The government did not take the SDR at the time because the country had already received large sums of budget support from multilateral lenders to combat the effects of the pandemic.

In addition, foreign exchange reserves amounted to $46 billion.

The situation deteriorated with Russia’s invasion of Ukraine in February, which sent commodity prices skyrocketing on the world market and severely depleted Bangladesh’s foreign currency reserves.

This prompted the government to take a series of measures to control foreign exchange outflows, including import restrictions.

The Bangladesh Bank has also floated the taka to limit the need to sell dollars to maintain exchange rate stability.

These measures are expected to ease pressure on reserves, but the government is not leaving that to chance.

The government opened talks with the IMF this month, the finance ministry official said, adding that an IMF mission is due to visit Dhaka next month for further talks.

The government’s decision to grant the loan depends on the conditions provided by the IMF.

“The last time the IMF offered a loan, it came with a staggering 33 conditions and not all of them were acceptable to the government.”

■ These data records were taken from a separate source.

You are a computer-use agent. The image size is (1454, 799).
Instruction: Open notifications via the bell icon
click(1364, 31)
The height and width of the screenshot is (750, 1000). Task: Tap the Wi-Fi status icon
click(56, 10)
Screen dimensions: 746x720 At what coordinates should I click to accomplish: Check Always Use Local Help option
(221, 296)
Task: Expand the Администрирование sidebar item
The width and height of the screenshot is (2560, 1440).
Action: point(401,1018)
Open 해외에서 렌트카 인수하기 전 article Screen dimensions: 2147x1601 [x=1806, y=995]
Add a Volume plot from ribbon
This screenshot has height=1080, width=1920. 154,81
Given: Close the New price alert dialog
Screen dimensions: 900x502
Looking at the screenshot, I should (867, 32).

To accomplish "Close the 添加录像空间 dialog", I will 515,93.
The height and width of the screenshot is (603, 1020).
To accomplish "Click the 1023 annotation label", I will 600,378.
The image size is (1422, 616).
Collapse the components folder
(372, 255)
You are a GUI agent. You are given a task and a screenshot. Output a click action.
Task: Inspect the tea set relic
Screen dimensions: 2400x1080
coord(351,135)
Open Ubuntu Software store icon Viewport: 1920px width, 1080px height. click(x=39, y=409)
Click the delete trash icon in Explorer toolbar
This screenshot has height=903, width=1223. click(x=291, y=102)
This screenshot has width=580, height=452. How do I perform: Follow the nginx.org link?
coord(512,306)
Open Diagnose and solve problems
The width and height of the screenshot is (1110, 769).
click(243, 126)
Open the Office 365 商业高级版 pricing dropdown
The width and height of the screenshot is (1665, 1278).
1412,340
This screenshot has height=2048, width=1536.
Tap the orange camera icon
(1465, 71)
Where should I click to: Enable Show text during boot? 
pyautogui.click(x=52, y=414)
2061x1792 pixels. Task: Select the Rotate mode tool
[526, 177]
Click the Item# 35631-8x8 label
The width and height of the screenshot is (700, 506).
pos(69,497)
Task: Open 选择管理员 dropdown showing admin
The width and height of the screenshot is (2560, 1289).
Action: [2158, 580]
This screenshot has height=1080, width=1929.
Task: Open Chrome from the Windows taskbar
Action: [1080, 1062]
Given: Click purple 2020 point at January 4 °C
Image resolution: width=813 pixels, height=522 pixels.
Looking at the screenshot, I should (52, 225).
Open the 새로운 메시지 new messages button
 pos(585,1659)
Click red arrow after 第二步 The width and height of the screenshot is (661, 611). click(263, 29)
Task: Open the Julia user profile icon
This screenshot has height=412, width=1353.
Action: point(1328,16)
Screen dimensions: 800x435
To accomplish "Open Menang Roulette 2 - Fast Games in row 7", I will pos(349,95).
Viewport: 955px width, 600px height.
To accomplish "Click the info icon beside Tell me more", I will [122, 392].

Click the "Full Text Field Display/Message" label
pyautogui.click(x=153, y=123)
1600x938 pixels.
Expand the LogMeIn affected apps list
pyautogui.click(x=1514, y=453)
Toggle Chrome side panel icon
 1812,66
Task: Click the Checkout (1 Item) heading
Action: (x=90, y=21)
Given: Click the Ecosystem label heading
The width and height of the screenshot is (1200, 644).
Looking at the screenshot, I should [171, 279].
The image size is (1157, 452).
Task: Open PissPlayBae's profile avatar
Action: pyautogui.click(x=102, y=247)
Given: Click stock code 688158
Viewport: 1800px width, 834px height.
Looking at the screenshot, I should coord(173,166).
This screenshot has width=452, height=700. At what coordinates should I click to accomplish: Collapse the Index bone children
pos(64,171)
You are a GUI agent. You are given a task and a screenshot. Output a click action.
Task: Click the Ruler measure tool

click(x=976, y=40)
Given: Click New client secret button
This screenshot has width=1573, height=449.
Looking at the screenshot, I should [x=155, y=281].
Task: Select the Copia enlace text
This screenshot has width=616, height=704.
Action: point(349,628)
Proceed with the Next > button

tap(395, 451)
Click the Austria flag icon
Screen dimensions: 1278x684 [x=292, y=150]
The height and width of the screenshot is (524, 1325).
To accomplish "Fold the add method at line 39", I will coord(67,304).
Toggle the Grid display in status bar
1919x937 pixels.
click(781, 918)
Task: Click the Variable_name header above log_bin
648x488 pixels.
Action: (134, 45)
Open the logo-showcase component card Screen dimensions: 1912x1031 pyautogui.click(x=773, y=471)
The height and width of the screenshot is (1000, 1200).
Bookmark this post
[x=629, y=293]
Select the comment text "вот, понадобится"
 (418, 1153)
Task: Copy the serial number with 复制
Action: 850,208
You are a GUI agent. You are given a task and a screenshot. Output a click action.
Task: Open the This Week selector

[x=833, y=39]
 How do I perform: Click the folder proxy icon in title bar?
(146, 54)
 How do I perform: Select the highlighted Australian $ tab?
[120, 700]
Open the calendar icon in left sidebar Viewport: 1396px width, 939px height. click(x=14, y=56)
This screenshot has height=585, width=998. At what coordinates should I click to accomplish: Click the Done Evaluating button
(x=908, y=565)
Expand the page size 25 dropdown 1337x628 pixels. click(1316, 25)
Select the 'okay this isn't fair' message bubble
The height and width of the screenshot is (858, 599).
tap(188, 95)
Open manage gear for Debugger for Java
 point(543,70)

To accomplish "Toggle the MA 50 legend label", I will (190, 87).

The conditions include cuts in interest rates on savings certificates, the removal of the unconditional possibility of legalizing untaxed money, the relaxation of the exchange policy and the reduction of the intervention of the BB on the foreign exchange market.

The state of the Russian-Ukrainian war and the amount needed to fight inflation in the country will also be considered when appealing for the IMF loan, the finance ministry official said.

If the government takes out the loan, it will bear interest of less than 2% and a repayment period of 14 years.